第54回日本小児循環器学会総会・学術集会

講演情報

一般口演

術後遠隔期・合併症・発達

一般口演23(II-OR23)
術後遠隔期・合併症・発達 2

2018年7月6日(金) 14:10 〜 15:00 第3会場 (302)

座長:笠原 真悟(岡山大学大学院医歯薬学総合研究科 心臓血管外科)
座長:田中 敏克(兵庫県立こども病院 循環器内科)

[II-OR23-04] 経皮的肺動脈弁形成術を施行した純型肺動脈閉鎖/重症肺動脈弁狭窄の長期予後

河本 敦, 森 秀洋, 上田 和利, 荻野 佳代, 林 知宏, 脇 研自, 新垣 義夫 (倉敷中央病院)

キーワード:PA/IVS, critical PS, PTPV

【背景】PTPVのみでフォローしているPA/IVS、critical PSの遠隔期についての報告は少ない。【目的】PTPVのみでフォローしているPA/IVS、critical PSの長期予後を検討すること。【方法】対象は2002~2016年に当院に入院したPA/IVS、critical PS 17例。PTPVのみでフォローしているP群と、PTPV後に外科的介入を要したS群の2群に分け、以下の項目を後方視的に比較検討した。在胎週数、出生体重、PTPV施行時の日齢・%TV・%PV・RVp/LVp、観察期間と遠隔期の心電図P波の電位(mV)・PS peak velocity(m/s)・RAP(mmHg)・CVP(mmHg)。検定はMann-Whitney U testを使用し、p<0.05を有意とした。【結果】対象17例中、PA/IVSが9例、critical PSが8例であった。内、PTPVを施行した症例が10例で、全例生存していた。P群は6例(PA/IVS 4例、critical PS 2例)であった。S群は4例(PA/IVS 3例、critical PS 1例)で、PTPV後にTV plasty+RVOTR 2例、RVOTR とRV overhaul+PAV commissurotomy が各1例施行された。S群に超早産児・超低出生体重児が1例含まれ、それを除くと在胎週数、出生体重、PTPV時日齢に両群に差はなかった。両群にPTPV時の%PV、RVp/LVpに差はなく、%TVはS群で有意に低値であった(94.9%N(81.3-116%N); 54.6%N(46-82.5%N), p =0.03)。両群に観察期間に差はなく、中央値9.7年(2.8-14.8)であった。遠隔期のP波電位、PA peak velocity、PR(全例moderate)で差はなかった。RAP(2 mmHg; 5 mmHg, p=0.02)、 CVP(2 mmHg; 7.5 mmHg, p=0.02)はP群で有意に低値であった。【考察】両群ともに死亡例はなく、予後は良好である。PS/PRは両群に差はなかった。RAP、CVPはP群で有意に低く、心電図上ではP波電位の差はなかった。S群の方が、%TVが低く、遠隔期に問題点となると考えられた。【結論】三尖弁輪径が 80%以下の症例はPTPV後外科的介入が必要で、遠隔期も右房圧が高く不整脈や臓器うっ血が問題となる可能性がある。

— 課題のねらい —
次の(a)〜(c)が肺動脈弁形成術の長期予後の抄録と合うかどうか、それぞれ「はい」か「いいえ」で答え、決め手となる抄録の語句を引用せよ。
(a) PTPVを施行した症例は全例生存していた。
(b) %TVはP群で有意に低値であった。
(c) 観察期間の中央値は9.7年であった。
この後の行は、抄録を使う作業では用いない。

— データの行 —
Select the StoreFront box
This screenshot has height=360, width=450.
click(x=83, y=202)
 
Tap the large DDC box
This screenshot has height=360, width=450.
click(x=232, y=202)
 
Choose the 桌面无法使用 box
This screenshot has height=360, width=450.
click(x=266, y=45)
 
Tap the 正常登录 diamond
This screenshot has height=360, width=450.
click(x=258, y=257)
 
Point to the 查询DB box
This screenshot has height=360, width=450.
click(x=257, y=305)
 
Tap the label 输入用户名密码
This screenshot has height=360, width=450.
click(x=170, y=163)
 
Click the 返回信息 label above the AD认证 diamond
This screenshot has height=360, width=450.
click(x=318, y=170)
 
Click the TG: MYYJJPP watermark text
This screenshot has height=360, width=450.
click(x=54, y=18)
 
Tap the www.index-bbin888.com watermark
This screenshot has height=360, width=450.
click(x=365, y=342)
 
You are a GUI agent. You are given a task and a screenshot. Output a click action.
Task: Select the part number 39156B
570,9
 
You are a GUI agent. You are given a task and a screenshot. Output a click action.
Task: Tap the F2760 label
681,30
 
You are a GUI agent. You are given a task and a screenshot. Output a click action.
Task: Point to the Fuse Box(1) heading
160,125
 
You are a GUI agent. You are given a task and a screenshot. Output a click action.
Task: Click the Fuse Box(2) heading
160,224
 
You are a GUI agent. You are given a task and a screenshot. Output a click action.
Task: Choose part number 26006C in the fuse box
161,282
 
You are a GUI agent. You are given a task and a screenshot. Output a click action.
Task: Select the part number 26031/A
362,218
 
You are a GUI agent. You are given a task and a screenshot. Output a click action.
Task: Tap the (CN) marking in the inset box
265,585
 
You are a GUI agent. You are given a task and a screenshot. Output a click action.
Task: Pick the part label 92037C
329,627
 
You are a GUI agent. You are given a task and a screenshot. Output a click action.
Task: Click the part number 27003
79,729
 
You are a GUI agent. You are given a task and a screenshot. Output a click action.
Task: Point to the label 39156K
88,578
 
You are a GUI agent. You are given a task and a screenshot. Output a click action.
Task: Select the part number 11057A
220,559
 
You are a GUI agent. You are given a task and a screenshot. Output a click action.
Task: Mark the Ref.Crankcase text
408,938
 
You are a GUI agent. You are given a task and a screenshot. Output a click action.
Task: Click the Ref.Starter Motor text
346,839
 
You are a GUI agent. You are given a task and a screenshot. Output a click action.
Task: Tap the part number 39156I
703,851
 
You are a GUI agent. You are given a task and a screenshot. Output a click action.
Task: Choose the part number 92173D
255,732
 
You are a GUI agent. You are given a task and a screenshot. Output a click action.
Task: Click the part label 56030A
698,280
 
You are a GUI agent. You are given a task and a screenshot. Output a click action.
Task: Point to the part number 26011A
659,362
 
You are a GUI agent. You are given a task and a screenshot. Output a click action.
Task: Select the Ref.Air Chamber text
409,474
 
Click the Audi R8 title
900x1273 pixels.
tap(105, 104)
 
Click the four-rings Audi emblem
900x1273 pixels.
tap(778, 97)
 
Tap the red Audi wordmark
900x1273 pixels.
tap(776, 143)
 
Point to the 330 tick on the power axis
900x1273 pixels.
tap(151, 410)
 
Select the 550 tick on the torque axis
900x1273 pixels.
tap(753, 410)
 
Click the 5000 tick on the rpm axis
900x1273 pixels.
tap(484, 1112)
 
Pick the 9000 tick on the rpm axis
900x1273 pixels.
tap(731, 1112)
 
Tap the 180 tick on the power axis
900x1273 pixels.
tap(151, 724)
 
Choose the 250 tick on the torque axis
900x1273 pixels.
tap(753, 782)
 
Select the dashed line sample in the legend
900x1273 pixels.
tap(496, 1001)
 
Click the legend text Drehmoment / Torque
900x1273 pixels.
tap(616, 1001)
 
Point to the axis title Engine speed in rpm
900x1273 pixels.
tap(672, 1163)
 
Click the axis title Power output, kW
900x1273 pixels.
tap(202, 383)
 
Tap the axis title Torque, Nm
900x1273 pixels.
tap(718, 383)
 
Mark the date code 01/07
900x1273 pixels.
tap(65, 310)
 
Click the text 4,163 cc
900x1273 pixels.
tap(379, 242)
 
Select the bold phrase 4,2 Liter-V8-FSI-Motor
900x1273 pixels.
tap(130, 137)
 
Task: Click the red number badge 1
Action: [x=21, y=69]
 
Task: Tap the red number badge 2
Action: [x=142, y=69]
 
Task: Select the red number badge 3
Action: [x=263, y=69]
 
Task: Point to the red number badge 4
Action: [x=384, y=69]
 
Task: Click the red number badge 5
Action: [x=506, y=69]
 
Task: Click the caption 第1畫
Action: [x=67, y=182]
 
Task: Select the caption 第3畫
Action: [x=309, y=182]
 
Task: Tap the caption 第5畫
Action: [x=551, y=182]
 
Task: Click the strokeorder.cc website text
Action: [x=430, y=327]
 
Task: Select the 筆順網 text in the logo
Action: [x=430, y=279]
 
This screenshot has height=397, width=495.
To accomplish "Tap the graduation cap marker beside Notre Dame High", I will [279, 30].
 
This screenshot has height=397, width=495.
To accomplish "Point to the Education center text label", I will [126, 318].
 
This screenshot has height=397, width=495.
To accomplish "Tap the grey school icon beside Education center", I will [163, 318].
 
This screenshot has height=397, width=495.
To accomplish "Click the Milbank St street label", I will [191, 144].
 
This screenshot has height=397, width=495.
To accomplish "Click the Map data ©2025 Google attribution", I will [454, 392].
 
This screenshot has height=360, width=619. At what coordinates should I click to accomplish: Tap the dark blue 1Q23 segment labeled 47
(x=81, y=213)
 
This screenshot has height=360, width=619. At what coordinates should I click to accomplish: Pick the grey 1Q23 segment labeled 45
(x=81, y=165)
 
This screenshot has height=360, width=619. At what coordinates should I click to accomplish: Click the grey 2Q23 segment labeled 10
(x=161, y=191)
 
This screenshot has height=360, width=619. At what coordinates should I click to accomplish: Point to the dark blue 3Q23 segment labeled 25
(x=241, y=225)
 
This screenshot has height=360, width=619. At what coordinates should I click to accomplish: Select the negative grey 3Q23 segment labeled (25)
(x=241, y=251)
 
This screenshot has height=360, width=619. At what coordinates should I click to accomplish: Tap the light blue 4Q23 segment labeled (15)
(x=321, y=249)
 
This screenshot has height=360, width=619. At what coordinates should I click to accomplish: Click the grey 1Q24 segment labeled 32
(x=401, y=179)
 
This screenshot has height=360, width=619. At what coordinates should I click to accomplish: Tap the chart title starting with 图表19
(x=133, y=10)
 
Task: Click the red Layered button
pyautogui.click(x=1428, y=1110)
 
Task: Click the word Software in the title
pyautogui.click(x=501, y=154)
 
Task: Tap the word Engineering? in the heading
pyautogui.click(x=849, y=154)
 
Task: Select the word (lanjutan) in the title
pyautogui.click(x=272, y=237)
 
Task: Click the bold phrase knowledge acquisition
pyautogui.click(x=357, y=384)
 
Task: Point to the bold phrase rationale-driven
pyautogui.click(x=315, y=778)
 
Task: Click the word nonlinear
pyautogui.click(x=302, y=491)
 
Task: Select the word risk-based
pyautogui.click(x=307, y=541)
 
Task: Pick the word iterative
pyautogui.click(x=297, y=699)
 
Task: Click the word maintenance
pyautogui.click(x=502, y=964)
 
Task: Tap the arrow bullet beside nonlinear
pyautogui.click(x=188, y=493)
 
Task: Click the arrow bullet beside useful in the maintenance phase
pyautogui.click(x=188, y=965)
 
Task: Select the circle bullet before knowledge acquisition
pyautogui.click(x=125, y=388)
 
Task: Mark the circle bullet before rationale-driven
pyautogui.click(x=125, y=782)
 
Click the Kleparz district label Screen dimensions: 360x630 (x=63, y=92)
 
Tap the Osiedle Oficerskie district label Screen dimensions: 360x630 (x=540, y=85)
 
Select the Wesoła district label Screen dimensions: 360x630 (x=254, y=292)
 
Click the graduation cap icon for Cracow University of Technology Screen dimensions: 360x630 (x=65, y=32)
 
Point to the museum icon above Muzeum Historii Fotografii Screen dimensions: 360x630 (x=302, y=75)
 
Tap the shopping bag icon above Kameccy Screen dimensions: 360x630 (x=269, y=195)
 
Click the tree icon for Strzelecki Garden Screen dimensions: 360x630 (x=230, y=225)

— 問題の解答 —
(a) はい。「内、PTPVを施行した症例が10例で、全例生存していた。」
(b) いいえ。「%TVはS群で有意に低値であった」
(c) はい。「中央値9.7年(2.8-14.8)であった。」